### Stated exercise
Rewrite the data with "credentials" changed to "password" everywhere and every other word kept the same. Leave the pictures out.

### Supplied information
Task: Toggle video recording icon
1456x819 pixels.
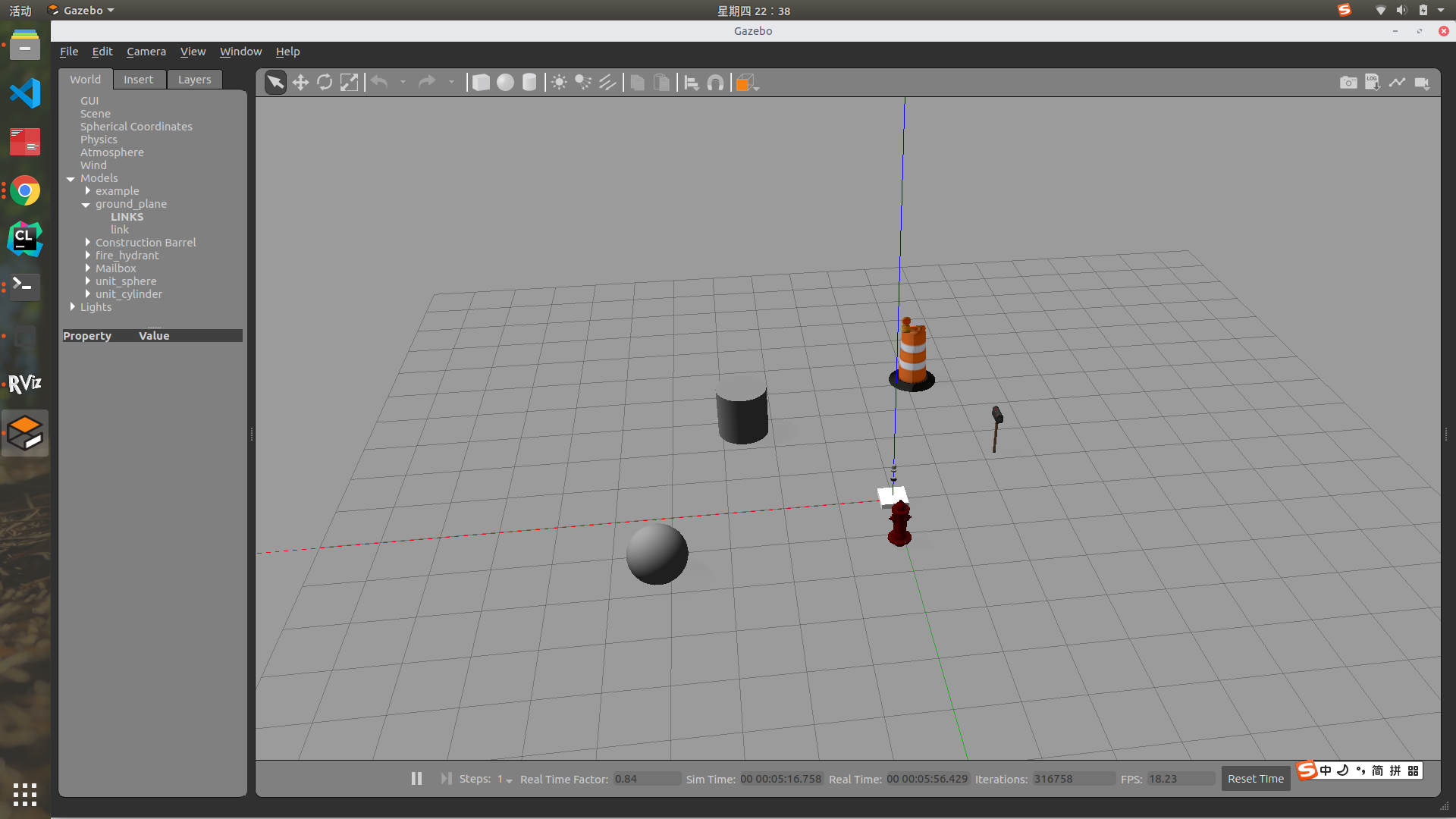Action: click(x=1422, y=83)
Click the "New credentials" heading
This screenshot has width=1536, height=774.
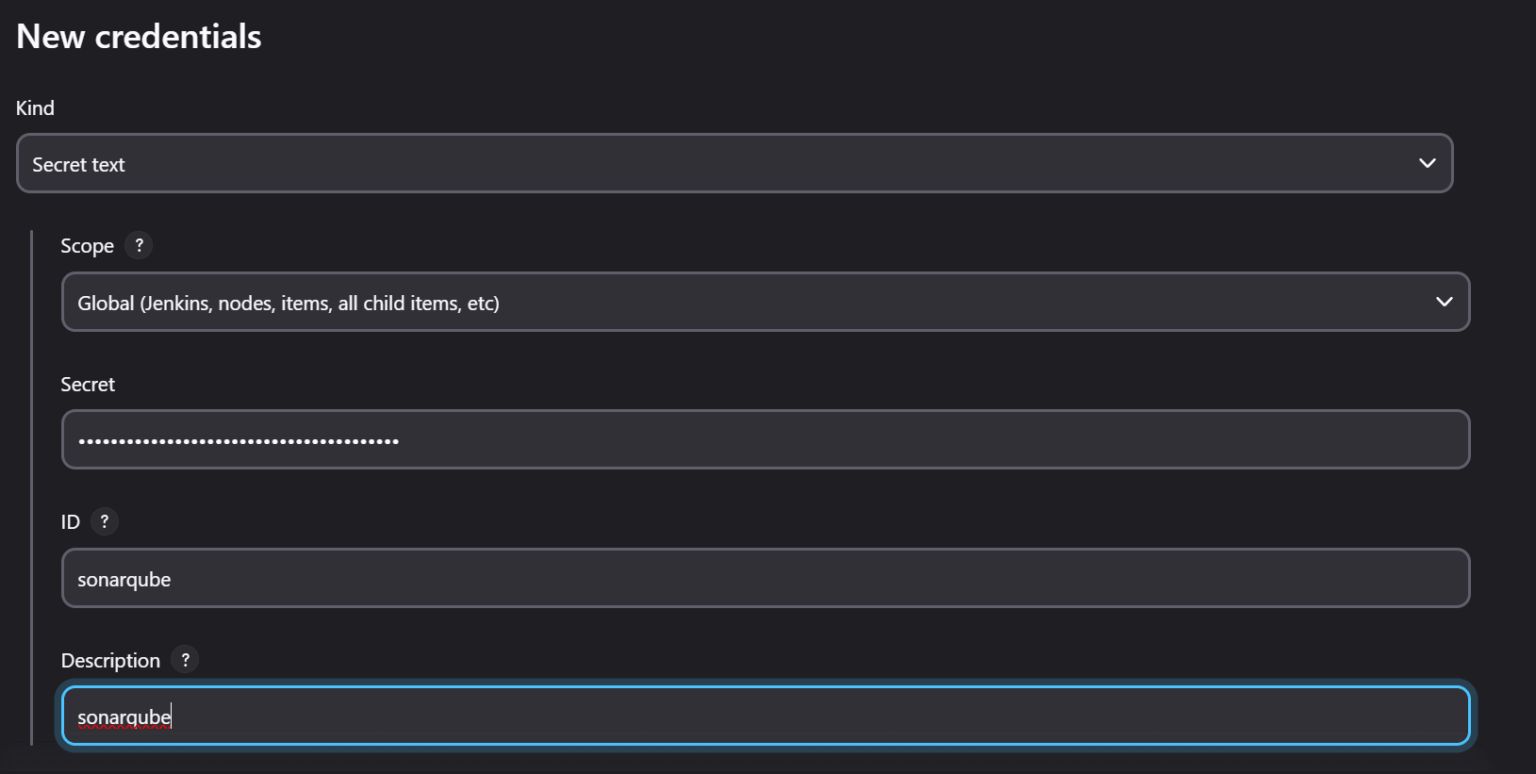(138, 36)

### Solved exercise
Task: Toggle video recording icon
1456x819 pixels.
Action: click(x=1422, y=83)
Click the "New password" heading
This screenshot has width=1536, height=774.
(138, 36)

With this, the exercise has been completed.